Das
                alte Haus
              Der Maurer schreitet frisch heraus,
                Er soll dich niederbrechen;
                Da ist es mir, du altes Haus,
                Als hörte ich dich sprechen:
                Wie magst du mich, das lange Jahr'
                Der Lieb und Eintracht Tempel war,
                Wie magst du mich zerstören?
              Dein Ahnherr hat mich einst erbaut
                Und unter frommem Beten
                Mit seiner schönen, stillen Braut
                Mich dann zuerst betreten.
                Ich weiß um Alles wohl Bescheid,
                Um jede Luft, um jedes Leid,
                Was ihnen widerfahren.
              Dein Vater ward geboren hier,
                In der gebräunten Stube,
                Die ersten Blicke gab er mir,
                Der muntre, kräftge Bube.
                Er schaute auf die Engelein,
                Die gaukeln in der Fenster Schein,
                Dann erst auf seine Mutter.
              Und als er traurig schlich am Stab
                Nach manchen schönen Jahren,
                Da hat er schon, wie still ein Grab,
                In meinem Schoß erfahren;
                In jener Ecke saß er da,
                Und stumm und händefaltend sah
                Er sehnlich auf zum Himmel.
              Du selbst  doch nein, das sag ich nicht,
                Ich will von dir nicht sprechen,
                Hat dieses Alles kein Gewicht,
                So lass nur immer brechen.
                Das Glück zog mit dem Ahnherrn ein,
                Zerstöre du den Tempel sein,
                Damit es endlich weiche.
              Noch lange Jahre kann ich stehn,
                Bin fest genug gegründet,
                Und ob sich mit der Stürme Wehn
                Ein Wolkenbruch verbündet;
                Kühn rag ich, wie ein Fels, empor,
                Und was ich auch an Schmuck verlor,
                Gewann ichs nicht an Würde?
              Und hab ich denn nicht manchen Saal
                Und manch geräumig Zimmer?
                Und glänzt nicht festlich mein Portal
                In alter Pracht noch immer?
                Noch Jedem hats in mir behagt,
                Kein Glücklicher hat sich beklagt,
                Ich sei zu klein gewesen.
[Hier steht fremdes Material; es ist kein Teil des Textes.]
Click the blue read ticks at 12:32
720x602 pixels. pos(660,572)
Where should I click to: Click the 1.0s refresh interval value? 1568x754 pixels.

              Und, wenn es einst zum Letzten geht,
                Und wenn das warme Leben
                In deinen Adern stille steht,
                Wird dies dich nicht erheben,
                Dort, wo dein Vater sterbend lag,
                Wo deiner Mutter Auge brach,
                Den letzten Kampf zu streiten?
              Nun schweigt es still, das alte Haus,
                Mir aber ists, als schritten
                Die toten Väter all heraus,
                Um für ihr Haus zu bitten,
                Und auch in meiner eignen Brust,
                Wie ruft so manche Kinder-Lust:
                Lass stehn das Haus, lass stehen!
              Indessen ist der Mauermann
                Schon ins Gebälk gestiegen,
                Er fängt mit Macht zu brechen an,
                Und Stein und Ziegel fliegen.
                Still, lieber Meister, geh von hier,
                Gern zahle ich den Taglohn dir,
                Allein das Haus bleibt stehen.